How To Keep the Holiday Season Stress Free

The holiday season can get stressful as parents think of unique ways to make it memorable for their children. Been there, done that and I know it isn’t fun. At the end of the season, it feels like not only did the season pass by in a flash but also like you couldn’t soak in any time with your family and kids. From starting new holiday traditions, which are fun nevertheless but hard to keep up with, to buying expensive toys that children can ruin in just a day to attending every festive event in town, the season can be equally stressful for children as they are for parents. With bedtimes long forgotten, plenty of new faces around and all the humdrum of the season, anxiety and fatigue can set in rather quickly leaving children quite unsettled. Running around like a headless chicken is my least favourite part of the festive season, so I’m putting down a few pointers on how to manage the holiday season better. 

1. Stick to routines:

The first thing to go astray in the holiday season can be our children’s routines but somehow it is the most important thing to do if you want to keep the calm. This can seem tricky, especially if you’re travelling or have events to attend, that might be unavoidable. That being said, children love and thrive on routines. It helps them feel a sense of control of their day and what to expect from it. So in whatever possible way you can, stick to their timings and schedule, especially their meals and bedtimes. There’ll probably have some late nights with the festivities, but ensure they get some downtime as well. With bedtimes, try to stay within an hour of their usual schedule whenever possible.  

2. Keep it simple:

It can be tempting to soak in the season with a larger than life attitude. But throwing in too many things can make kids feel overwhelmed and also exhausted. Keep it simple. Prioritise the events you want to attend, pick a couple of holiday traditions that work for the whole family and are undemanding of your time and effort. If you are stressed with your list of things to do, your child will pick up on your stress. And children have the knack of manifesting their stress in ways that can only aggravate yours further. So keep calm, create little pockets of free time to do nothing and just recuperate. With gifts, you can help children manage their expectations. It seems natural that they might want to send Santa a big list of things they want but without breaking the bubble for them, you can let them know what to expect. This way they have lesser disappointment to deal with on the day. Most of all, be kind to yourself and be realistic with your own expectations and standards of creating the “perfect holiday” for your children

3. Gift children your time:

With the holiday season getting busier every year, it can be easy to miss out on spending time with your child. Make it a priority to use the holidays to give them your undivided attention and plenty of time. It will be the best gift for both you and your child. Years later, they won’t remember the toys and presents they received as much as they will remember how special they felt being with you and being enjoyed by their parents. Picking a holiday tradition or two that involve the whole family is a fantastic way to spend time together. 

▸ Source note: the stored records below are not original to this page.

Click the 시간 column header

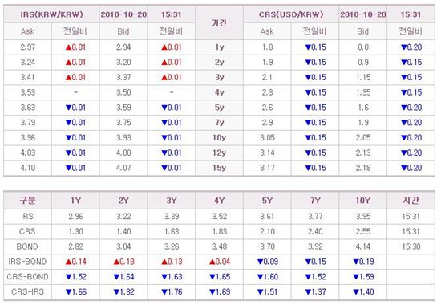(x=411, y=200)
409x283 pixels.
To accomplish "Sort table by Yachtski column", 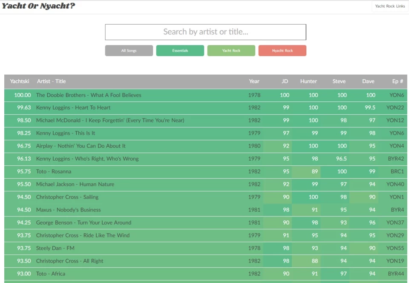I will click(20, 81).
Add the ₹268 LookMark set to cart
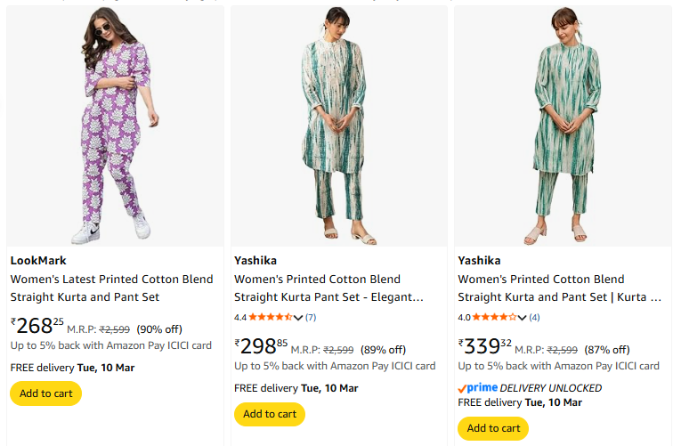This screenshot has width=673, height=446. click(45, 393)
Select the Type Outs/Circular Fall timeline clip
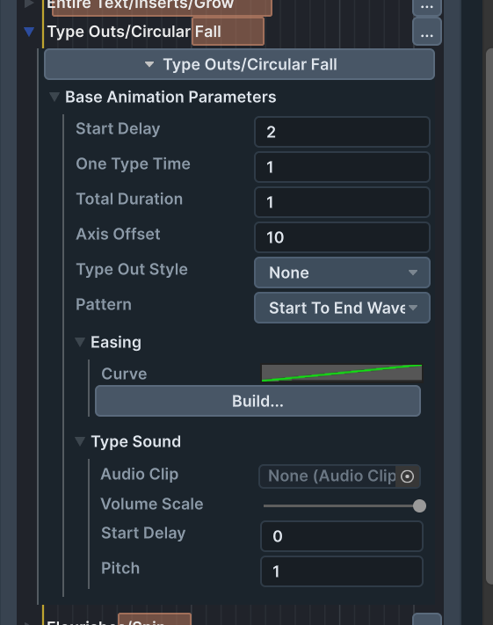 click(x=228, y=32)
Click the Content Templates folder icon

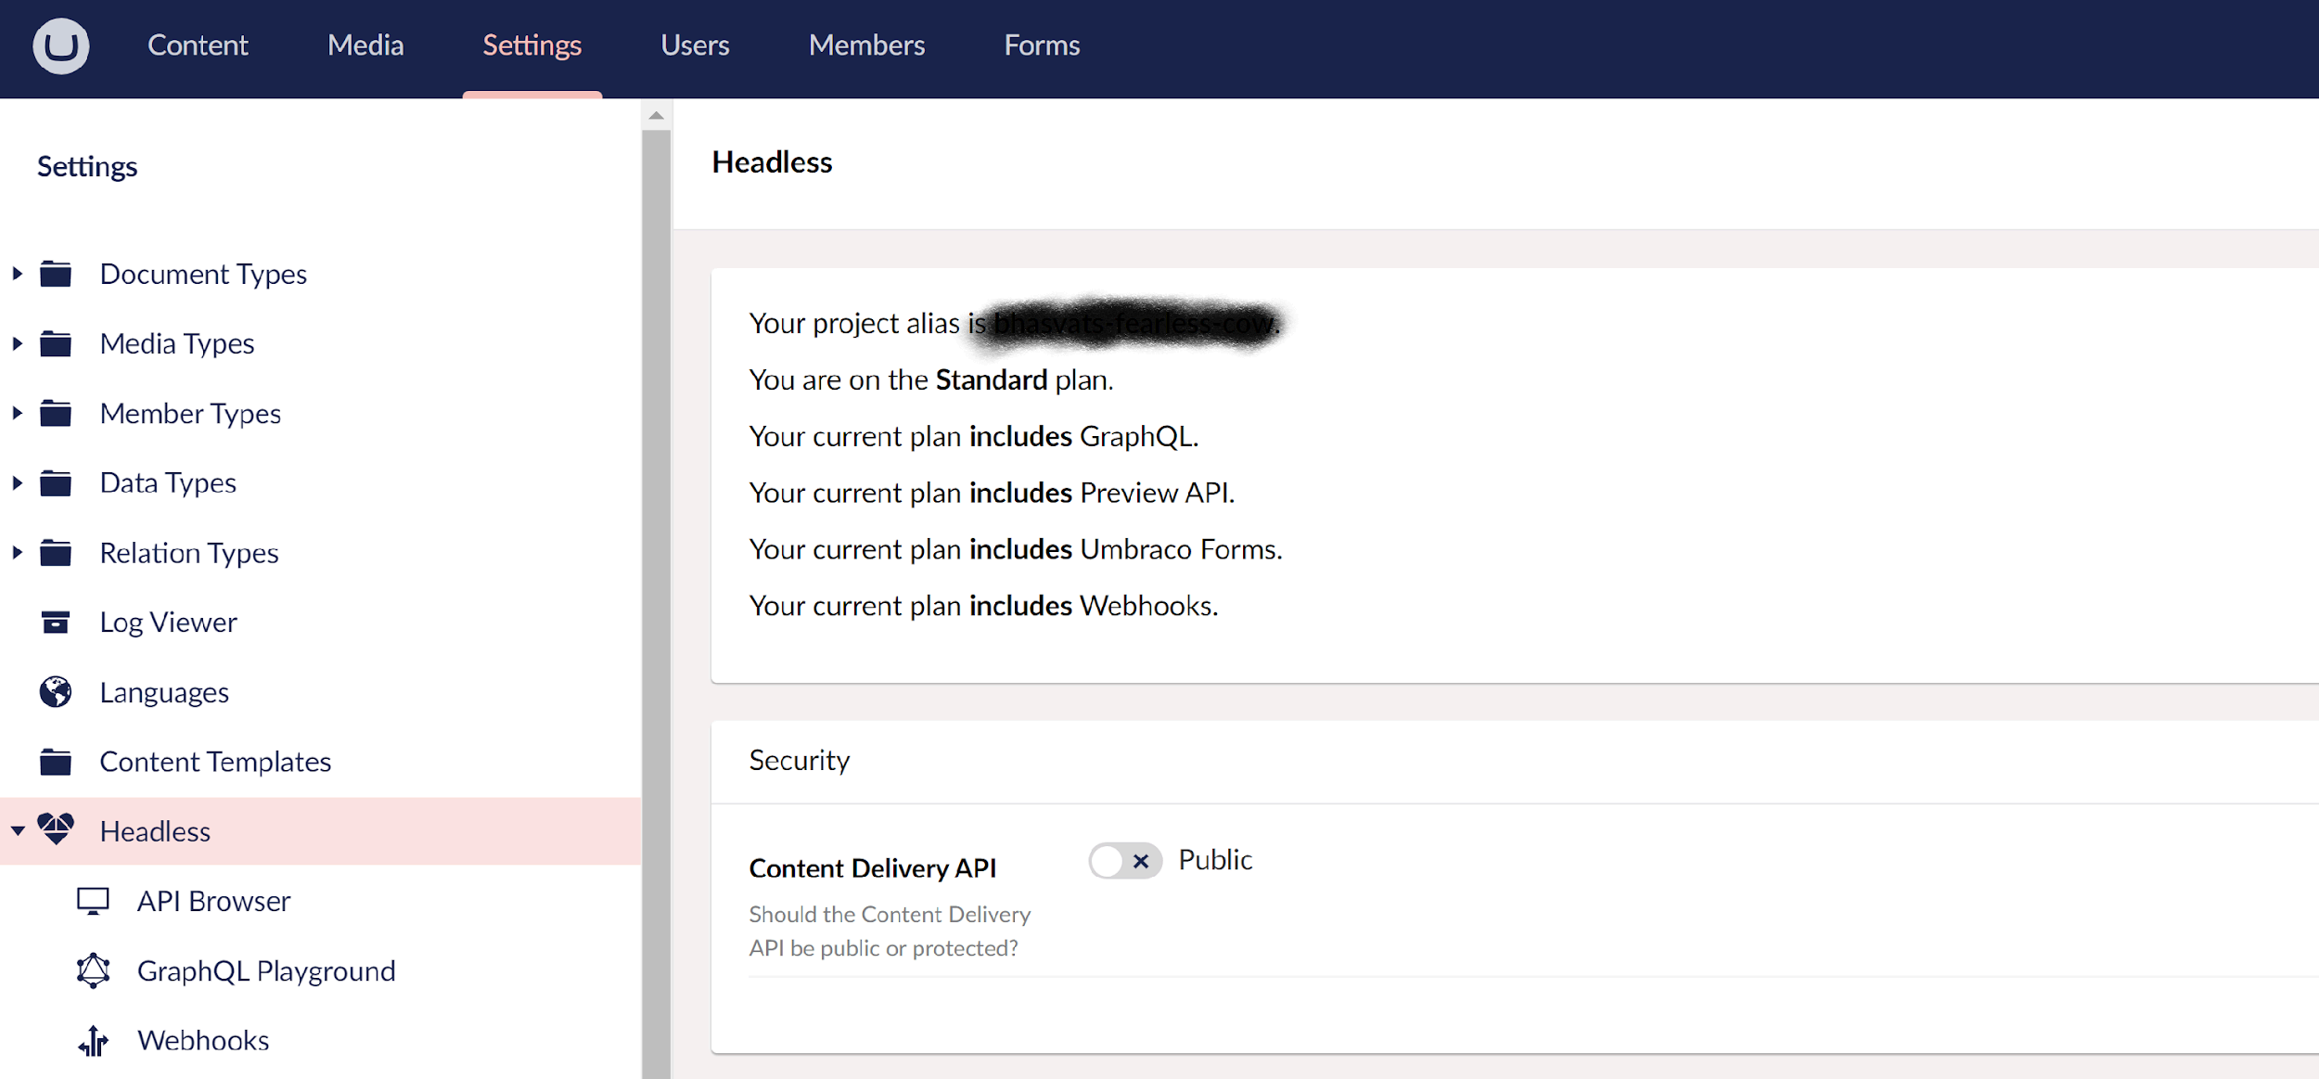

4. Make it a season of giving:

While adults can always donate money for a cause, children can actively participate in a toy or book donation drive, making them feel more involved. You can even involve your children in serving random acts of kindness during the holiday season. From visiting an old neighbour to baking a cake for a lonely relative or spending time at an old age home, it’s never too early to get your children to understand the real meaning of the season. Parents can also feel some amount of stress managing all the new gifts and toys that the kids receive in the season. The best way I have found to handle this situation is to sit with my kids just before the holiday season and help them give away toys and books they have outgrown or don’t need or have doubles of. It is also a good idea to give away gently used clothing. Not only does it help make space for the new gifts they will inevitably receive but my children also understand how their little contributions can brighten up another child’s festive season. 

With a little planning and prioritising, the holiday season can be what it is meant to be, a season for families to spend time and experience joy and love.  I hope you have a wonderful season, that’s free of stress and anxiety and full of making memories, quiet bonding and much laughter.